Cb450 new coil. Weak spark!

Big Rich said:
Get yourself a wiring diagram and start from the plugs and work your way back. You do need a kill switch (or at least power to the coils).

I have one...
What you don't understand is that I had spark before... now I don't... Its not the plugs, it not the coils... (Don't think so) so it could be the dyna-s that fried. I could change it back to point. What I'm thinking now... is that not all my electric system is wired up... should I wire all the cable (Flasher, horn etc) or it doesn't mater? Thats why i'm inquiring about what needs to be plugged it to have a spark.
 
So you have a wiring diagram- do you have a multimeter? It could be any number of things stopping the spark. That's why I said test each part of the system.
 
Big Rich said:
So you have a wiring diagram- do you have a multimeter? It could be any number of things stopping the spark. That's why I said test each part of the system.

:( I HATE ELETRIC SHITTTSSS!!! Give me mecanical stuff and I'll sort it out...

:( I don't know how to use a multimeter and I have 2 units!!!! :( How can I test the system...
 
If you connected the DYNA S back to front you may have fried it.

To test it, I'd suggest that you disconnect all the existing wiring to the coil and to the dyna and mark it all so you remember where it came from. Take a bunch of wires and connect the DYna to the coil and to the battery as shown in the DYNA installation guide and then rotate the rotor (kick the motor over or take out the drive pin and spin the rotor on its shaft. You should get a fat blue spark at the plug as long as it's all grounded.

Another possibility is that the rotor has to be in just the right place in terms of depth so that the magnet triggers the circuit. If you moved the rotor and it's now too deep or too far out, it may not be triggering.

Given information:
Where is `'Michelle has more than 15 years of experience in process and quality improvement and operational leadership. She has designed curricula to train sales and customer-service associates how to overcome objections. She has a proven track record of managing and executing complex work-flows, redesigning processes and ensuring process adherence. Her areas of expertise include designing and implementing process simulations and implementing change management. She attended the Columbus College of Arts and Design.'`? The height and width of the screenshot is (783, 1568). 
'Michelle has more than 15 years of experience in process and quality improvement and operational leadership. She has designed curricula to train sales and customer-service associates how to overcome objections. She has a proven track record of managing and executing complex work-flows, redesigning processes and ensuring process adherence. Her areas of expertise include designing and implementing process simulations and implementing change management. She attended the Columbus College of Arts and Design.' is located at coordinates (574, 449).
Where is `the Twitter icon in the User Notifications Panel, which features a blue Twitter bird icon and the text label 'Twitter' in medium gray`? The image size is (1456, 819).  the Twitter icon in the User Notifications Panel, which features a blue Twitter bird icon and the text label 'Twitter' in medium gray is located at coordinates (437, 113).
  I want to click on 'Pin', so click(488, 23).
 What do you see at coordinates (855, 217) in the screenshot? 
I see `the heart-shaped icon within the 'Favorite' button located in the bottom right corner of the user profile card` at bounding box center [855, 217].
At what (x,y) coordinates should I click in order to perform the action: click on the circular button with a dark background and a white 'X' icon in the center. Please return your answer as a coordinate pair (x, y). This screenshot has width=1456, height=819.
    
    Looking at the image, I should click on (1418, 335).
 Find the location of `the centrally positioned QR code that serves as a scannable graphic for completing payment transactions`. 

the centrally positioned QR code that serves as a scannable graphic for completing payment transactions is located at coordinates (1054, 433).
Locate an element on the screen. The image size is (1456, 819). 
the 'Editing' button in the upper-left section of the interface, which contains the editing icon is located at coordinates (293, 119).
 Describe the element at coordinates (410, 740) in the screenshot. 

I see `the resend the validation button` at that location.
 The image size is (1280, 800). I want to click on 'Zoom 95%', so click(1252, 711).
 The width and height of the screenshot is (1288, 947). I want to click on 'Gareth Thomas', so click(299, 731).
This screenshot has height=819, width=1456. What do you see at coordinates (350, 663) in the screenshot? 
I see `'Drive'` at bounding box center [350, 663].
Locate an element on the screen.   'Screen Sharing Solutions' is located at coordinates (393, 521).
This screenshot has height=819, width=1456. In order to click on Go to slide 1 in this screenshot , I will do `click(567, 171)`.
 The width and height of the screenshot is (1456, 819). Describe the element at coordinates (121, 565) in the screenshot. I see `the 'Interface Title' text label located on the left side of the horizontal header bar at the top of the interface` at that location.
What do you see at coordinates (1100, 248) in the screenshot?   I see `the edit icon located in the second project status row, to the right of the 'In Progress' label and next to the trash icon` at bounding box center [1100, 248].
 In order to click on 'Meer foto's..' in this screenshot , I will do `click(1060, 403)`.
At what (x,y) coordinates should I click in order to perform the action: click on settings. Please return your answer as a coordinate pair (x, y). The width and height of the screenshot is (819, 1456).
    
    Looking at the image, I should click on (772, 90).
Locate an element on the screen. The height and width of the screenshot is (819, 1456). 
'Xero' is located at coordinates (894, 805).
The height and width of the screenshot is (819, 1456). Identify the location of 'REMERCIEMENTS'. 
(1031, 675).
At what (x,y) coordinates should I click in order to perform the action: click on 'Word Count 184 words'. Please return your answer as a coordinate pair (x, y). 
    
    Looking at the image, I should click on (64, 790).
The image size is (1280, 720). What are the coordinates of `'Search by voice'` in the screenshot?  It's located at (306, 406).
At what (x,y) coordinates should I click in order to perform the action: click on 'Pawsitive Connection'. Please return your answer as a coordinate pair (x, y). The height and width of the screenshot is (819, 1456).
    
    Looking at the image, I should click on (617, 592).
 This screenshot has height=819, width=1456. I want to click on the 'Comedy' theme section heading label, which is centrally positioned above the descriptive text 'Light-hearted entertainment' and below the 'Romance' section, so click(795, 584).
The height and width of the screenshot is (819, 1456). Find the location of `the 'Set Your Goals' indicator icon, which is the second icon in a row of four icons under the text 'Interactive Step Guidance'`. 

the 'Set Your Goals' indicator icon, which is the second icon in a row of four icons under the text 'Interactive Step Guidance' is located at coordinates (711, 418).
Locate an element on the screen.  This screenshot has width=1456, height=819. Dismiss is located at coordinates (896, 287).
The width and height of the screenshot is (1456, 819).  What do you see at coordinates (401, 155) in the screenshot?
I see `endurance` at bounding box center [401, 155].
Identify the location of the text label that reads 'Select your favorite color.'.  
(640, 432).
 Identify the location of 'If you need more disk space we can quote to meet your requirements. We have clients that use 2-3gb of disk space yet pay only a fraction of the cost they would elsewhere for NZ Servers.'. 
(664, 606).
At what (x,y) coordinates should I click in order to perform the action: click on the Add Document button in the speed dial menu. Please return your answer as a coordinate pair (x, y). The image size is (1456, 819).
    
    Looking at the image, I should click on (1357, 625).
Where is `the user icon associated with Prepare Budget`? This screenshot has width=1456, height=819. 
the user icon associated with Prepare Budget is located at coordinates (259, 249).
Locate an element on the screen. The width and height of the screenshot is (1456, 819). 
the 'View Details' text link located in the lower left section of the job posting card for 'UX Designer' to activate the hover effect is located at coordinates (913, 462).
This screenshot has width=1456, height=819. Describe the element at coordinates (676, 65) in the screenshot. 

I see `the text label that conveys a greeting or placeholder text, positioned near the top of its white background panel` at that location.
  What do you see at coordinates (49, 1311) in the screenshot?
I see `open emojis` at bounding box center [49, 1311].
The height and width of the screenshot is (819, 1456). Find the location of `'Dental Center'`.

Stated exercise 1:
In the forum thread about the CB450's weak spark, what should appear at the plug during the suggested test if everything is grounded?
Stated exercise 2:
Retype the part of the forum thread about the CB450's weak spark between "To test it, I'd" and "not be triggering.", inclusive.

Task result 1:
A fat blue spark.

Task result 2:
To test it, I'd suggest that you disconnect all the existing wiring to the coil and to the dyna and mark it all so you remember where it came from. Take a bunch of wires and connect the DYna to the coil and to the battery as shown in the DYNA installation guide and then rotate the rotor (kick the motor over or take out the drive pin and spin the rotor on its shaft. You should get a fat blue spark at the plug as long as it's all grounded.

Another possibility is that the rotor has to be in just the right place in terms of depth so that the magnet triggers the circuit. If you moved the rotor and it's now too deep or too far out, it may not be triggering.